All patients included in this study were subjected to full history taking and thorough clinical examination, full laboratory investigations including: complete blood count, liver profile tests, kidney function tests, abdominal ultrasonography, upper GI endoscopy and liver stiffness measurement by fibroscan.
The patients were divided according to upper gastrointestinal endoscopy results into: 25 patients with no evidence of esophageal varices (group I), 50 patients with evidence of esophageal varices (group II), 38 patients of them had small OV (group IIa) and 12 patients had large OV (group IIb).
The present study found that,
There was statistically significant difference between patients without varices (group I) and those with varices (group II) regarding haemoglobin level, platelets count, INR, serum albumin, PV diameter, platelets Count / spleen diameter ratio and liver stiffness measurement by fibroscan.

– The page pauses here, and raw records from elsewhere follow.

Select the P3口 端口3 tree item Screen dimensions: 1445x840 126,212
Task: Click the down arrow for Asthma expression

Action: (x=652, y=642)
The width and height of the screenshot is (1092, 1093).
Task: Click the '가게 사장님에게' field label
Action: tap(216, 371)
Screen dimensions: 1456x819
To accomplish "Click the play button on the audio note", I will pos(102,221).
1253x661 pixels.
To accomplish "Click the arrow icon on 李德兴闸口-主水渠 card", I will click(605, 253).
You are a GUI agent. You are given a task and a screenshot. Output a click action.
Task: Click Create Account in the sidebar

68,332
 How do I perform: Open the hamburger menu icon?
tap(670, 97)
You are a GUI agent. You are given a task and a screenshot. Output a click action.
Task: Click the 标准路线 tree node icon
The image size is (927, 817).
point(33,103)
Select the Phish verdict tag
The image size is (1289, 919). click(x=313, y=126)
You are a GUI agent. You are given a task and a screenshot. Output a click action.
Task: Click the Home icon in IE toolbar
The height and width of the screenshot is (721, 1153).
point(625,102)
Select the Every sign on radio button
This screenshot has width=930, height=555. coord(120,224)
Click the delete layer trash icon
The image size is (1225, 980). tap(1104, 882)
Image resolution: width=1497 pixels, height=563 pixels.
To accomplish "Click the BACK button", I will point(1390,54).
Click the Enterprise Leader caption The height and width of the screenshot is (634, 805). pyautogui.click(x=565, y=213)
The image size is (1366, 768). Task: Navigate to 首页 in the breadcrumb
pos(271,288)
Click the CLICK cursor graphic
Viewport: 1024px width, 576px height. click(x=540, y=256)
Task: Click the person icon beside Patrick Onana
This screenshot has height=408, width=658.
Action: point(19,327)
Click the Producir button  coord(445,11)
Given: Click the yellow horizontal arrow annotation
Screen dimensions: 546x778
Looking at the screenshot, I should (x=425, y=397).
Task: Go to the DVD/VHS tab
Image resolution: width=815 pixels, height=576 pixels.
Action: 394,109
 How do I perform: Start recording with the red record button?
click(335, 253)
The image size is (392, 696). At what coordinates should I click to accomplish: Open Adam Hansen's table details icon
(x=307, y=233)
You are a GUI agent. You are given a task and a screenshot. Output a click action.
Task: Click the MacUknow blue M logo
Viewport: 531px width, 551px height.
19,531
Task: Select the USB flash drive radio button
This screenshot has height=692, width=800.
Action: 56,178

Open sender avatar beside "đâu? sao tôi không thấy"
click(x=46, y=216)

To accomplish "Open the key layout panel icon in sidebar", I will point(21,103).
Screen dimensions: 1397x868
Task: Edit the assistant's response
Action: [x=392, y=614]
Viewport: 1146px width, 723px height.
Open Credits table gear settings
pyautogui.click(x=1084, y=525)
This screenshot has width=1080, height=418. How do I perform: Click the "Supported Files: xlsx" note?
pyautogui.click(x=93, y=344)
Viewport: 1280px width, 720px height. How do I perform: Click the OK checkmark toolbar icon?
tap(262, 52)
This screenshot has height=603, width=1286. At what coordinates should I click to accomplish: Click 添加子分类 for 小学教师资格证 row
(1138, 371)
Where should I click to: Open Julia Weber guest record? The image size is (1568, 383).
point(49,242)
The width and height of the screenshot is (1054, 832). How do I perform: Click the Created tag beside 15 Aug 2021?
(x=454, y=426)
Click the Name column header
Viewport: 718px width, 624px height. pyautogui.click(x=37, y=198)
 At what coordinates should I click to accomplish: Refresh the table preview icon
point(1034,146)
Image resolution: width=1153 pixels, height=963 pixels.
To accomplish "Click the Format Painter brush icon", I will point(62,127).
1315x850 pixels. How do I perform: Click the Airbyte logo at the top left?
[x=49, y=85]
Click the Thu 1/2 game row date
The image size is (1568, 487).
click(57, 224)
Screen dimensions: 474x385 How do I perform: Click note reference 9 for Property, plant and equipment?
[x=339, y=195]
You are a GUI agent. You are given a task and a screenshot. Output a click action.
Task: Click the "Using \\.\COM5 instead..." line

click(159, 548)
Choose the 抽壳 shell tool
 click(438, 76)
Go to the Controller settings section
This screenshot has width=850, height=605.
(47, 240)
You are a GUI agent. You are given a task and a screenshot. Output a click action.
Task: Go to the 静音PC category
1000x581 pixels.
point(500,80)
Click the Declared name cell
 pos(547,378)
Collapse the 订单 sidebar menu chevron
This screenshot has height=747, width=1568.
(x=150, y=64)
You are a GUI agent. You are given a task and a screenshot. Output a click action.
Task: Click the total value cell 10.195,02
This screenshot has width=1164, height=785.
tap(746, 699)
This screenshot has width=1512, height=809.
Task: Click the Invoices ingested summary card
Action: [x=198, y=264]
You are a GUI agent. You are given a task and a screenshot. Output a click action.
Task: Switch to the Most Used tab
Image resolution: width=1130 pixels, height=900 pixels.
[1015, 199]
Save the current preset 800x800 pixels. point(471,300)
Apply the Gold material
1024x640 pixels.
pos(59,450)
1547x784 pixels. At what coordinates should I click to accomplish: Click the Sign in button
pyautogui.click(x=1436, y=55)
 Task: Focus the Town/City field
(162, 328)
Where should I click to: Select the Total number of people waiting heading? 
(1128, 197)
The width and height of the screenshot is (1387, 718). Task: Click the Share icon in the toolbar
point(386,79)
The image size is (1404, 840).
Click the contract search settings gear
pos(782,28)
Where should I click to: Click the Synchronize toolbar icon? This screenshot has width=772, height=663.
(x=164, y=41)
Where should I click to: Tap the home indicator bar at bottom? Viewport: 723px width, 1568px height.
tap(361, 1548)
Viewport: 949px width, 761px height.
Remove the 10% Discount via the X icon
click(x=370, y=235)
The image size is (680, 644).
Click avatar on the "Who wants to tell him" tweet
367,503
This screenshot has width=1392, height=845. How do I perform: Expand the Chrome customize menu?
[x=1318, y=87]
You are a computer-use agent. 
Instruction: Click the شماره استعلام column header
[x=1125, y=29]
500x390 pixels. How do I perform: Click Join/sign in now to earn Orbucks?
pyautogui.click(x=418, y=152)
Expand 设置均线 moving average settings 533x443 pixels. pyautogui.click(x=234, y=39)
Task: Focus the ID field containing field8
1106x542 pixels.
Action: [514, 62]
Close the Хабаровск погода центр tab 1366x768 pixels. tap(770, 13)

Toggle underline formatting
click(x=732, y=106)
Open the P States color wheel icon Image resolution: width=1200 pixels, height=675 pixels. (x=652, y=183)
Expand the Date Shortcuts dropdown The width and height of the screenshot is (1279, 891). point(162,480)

There was statistically significant difference between patients with small varices (group IIa) and those with large varices (group IIb) regarding haemoglobin level, platelets count, INR, serum albumin, platelets count / spleen diameter ratio and liver stiffness measurement by fibroscan.
There was a high statistically significant increase in liver stiffness in patients with esophageal varices (group II) than patients without varices (group I), it was proved to be highly sensitive and adequately specific in differentiation between the two group. Also, it was highly sensitive in differentiation between patients with small varices (group IIa) and those with large varices ) group IIb).